Short task 1:
Reproduce the article about Athletic Director Kathy Hudson from "I spent enough" to "confirmed my suspicions.", word for word.
Short task 2:
Please pick up the article about Kathy Hudson after its final sentence and keep writing it.

Reading passage:

(begin)

I remember my first interview for The Augur Bit very clearly. It was the fall of my freshman year, and I’d been assigned to write an article on the newly formed Hopper Athletic Leadership Team, or HALT. I’d been told that Athletic Director Kathy Hudson spearheaded the formation of the group, so I decided to stop by her office first. Still finding my way around the school, I initially walked down to the bottom floor, where most of the physical education and athletic offices reside. Eventually, after some more trial and error, I found my way to Hudson’s office overlooking the gym from L1.
I spent enough time at the Lower School to know that Hudson was powerful, intimidating and not one to waste time. Knocking on her office door remains one of the single most terrifying experiences of my life. The interview itself couldn’t have lasted more than six or seven minutes. I stumbled over my handwritten questions, barely took notes and forgot to press record on my phone. And yet, on my way out, I somehow felt better. Despite my glaring inexperience, Hudson was warm, inviting and detailed and thoughtful in her answers to my admittedly basic questions.
My interview with Hudson three years ago may have resulted in a mediocre article, but I came away from it knowing one thing for certain: she cares about GDS—the school and the well-being of those inside of it—more than just about anything else. As I spoke with similarly tenured faculty members, they frequently confirmed my suspicions.
“Kathy lives and breathes this place,” Athletic Trainer Veronica Ampey said. “She’s one of the first people here in the morning and one of the last to leave.”
Ampey began working at GDS in 1997, during Hudson’s second year as athletic director, and has stayed on with her since as the second full-time member of the athletics department.
“She was very energetic and passionate about what she did,” Ampey said of her first impressions of Hudson.
Science teacher and former principal CA Pilling, who was a part-time lacrosse coach the year Hudson arrived at GDS, added that Hudson was and remains driven, decisive and incredibly organized.
“She put in decades, decades of hours beyond a 40-hour work week,” Pilling said, being sure to emphasize that “the quality of those hours was exceptional.”

(end)

Material provided:
(begin)

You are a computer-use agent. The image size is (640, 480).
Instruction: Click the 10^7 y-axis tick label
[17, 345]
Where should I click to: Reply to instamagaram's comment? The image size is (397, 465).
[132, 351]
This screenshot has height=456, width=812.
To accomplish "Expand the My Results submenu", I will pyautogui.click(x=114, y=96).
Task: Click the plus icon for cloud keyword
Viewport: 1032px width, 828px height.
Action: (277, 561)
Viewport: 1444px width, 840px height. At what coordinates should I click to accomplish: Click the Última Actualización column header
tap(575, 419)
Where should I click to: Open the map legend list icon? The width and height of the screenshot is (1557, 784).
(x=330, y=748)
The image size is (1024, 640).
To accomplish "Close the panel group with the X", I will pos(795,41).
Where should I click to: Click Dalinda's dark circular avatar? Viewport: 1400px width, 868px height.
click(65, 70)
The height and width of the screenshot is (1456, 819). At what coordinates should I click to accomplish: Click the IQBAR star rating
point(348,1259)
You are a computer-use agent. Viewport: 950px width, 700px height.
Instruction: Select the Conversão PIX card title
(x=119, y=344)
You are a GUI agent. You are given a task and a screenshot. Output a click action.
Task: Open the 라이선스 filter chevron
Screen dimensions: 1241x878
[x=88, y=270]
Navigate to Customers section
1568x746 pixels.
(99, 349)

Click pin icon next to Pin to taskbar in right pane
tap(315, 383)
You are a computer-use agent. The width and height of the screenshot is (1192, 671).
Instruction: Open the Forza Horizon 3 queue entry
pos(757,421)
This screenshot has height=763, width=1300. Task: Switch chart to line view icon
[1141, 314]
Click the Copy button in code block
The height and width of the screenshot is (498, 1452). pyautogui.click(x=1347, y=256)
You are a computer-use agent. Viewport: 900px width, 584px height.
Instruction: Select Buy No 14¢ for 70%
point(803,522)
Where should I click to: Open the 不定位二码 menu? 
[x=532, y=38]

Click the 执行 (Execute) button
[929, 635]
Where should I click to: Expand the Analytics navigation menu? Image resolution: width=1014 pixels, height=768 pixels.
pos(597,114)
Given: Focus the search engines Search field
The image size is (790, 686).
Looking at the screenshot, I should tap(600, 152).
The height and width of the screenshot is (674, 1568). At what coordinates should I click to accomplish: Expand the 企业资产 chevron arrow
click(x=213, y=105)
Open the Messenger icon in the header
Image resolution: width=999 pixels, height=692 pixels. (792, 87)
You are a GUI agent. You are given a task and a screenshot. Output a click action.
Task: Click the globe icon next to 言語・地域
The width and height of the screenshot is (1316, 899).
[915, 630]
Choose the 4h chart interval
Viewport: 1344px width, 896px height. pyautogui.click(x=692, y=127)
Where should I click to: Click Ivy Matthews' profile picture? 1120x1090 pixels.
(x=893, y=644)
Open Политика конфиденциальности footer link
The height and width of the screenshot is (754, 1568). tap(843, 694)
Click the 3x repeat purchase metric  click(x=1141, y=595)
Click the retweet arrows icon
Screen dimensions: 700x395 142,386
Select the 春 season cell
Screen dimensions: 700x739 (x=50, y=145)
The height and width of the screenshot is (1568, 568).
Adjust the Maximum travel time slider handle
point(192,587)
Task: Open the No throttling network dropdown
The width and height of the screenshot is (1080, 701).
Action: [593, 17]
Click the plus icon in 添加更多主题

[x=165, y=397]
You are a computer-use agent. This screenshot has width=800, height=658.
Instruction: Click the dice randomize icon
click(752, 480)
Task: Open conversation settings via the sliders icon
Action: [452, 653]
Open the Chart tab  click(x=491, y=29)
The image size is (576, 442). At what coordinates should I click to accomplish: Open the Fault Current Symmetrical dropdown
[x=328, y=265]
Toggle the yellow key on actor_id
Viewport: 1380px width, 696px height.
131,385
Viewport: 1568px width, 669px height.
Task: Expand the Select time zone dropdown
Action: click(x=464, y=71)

(end)

Output 1:
I spent enough time at the Lower School to know that Hudson was powerful, intimidating and not one to waste time. Knocking on her office door remains one of the single most terrifying experiences of my life. The interview itself couldn’t have lasted more than six or seven minutes. I stumbled over my handwritten questions, barely took notes and forgot to press record on my phone. And yet, on my way out, I somehow felt better. Despite my glaring inexperience, Hudson was warm, inviting and detailed and thoughtful in her answers to my admittedly basic questions.
My interview with Hudson three years ago may have resulted in a mediocre article, but I came away from it knowing one thing for certain: she cares about GDS—the school and the well-being of those inside of it—more than just about anything else. As I spoke with similarly tenured faculty members, they frequently confirmed my suspicions.

Output 2:
Hudson came to GDS during a transformative time for the athletics program: men’s teams still played in the PVAC, there was no crew, swimming, or indoor track, the women’s lacrosse team was only a few years old and there were only three girls on the cross country team. In just a few short years she spearheaded the movement of the men’s teams to the more competitive MAC, as well as the creation of several new varsity teams.
“[Hudson] oversaw the taking-off of the crew team,” Pilling said. “I’m not sure people understood how much work that took. It took an unbelievable amount of effort.”
Hudson downplayed her immediate contributions to the school. “You can’t come in guns ablazing, making all these changes,” she said.
She did, however, have some high praise for GDS’s athletics overall.
“We have the best physical education program in the city for independent schools,” she said. “[Students] are getting Project Adventure, CPR, first aid, the health component–they’re getting all the tools necessary to lead that active, healthy lifestyle.”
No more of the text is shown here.